Ever since I hugged her, I smelled so good from Sakimiya-san, and girls are so soft. ……
I’m ashamed that I can only think shady thoughts even at a time like this, but I thought …… this is me, Kazakiri Yuuya.
Crackle, crackle, crackle.
I don’t know about this, but there was applause from the students around us who were watching our fussing.
Oh no. I was talking without thinking about my surroundings. ……
I had to move.
“Hey, Sakimiya-san, why don’t we skip today?”
“Hee?”
“After this, let’s go to a store in Harajuku. Do you want to go shopping for new mine clothes with me? Can I get you a present again?”
“……Yeah……Yeah!”
I pulled away from Sakimiya-san and left the place, heading to the station in front of the university.
The wait for the train was a little awkward, but then Sakimiya-san said, “Thank you,” and began to speak.

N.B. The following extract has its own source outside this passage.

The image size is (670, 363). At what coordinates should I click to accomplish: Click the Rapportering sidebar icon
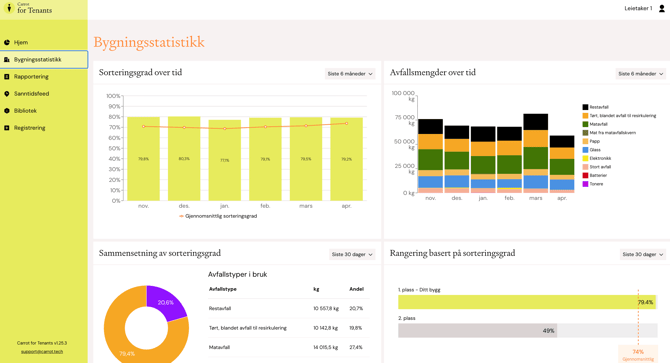coord(7,76)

“For a long time, I hated it when people made fun of the things I liked, and I hated it when people called me a landmine. But now I think it’s okay to be a mine girl. Because even though I’m a heavy, mine type, if Kazakiri-kun likes me, I’d like to remain a mine.”
“…That’s good. My feelings were conveyed.”
✳︎✳︎
–Time flies and it is July.
It’s almost time for everyone in the travel circle to go on a trip, as the university is about to start its summer vacation.
“It’s time for me to start looking for a part-time job.”
I put my leather wallet in my pocket, which has become very light because of all the things I’ve had to do recently, and leave my room to go to the university.
Then–
“Ah, good morning, Kazakiri-kun”
Sakimiya-san was standing right next to the door of my room, waiting for me.
She is dressed in her usual mine fashion, wearing a pink blouse with a heart motif and a black jumper skirt.
Sakimiya-san’s mine fashion, I feel at home. …… hnn?
Sakimiya-san was holding a pink garbage bag in one hand.
“Are you going to take out that trash bag before you go?”
“Yes,……, perhaps Kazakiri-kun is interested in the contents of my trash?”
“I-I’m not concerned about it! Don’t say that like I have a weird hobby!”
“Fufu. I’m sorry, I’m sorry.”
Okay, Sakimiya-san is smiling today, too.
Sakimiya-san moved into the room next to my apartment in July.
I was surprised at first, but now I feel happy.
It’s not every day that something so fateful happens by chance.
“Hey, Kazakiri-kun?”
“What’s wrong?”
“I’m a mine girl, but you’ll take good care of me even if I’m like that, right? Kazakiri-kun?”
“……o-of course! Sakimiya-san.”
When I was nice to the mine girl who was getting shunned in the seminar, she started sitting next to me,…… but on the contrary, she moved in next door to me.
I guess I’ve become a bit of a cheerful boy myself?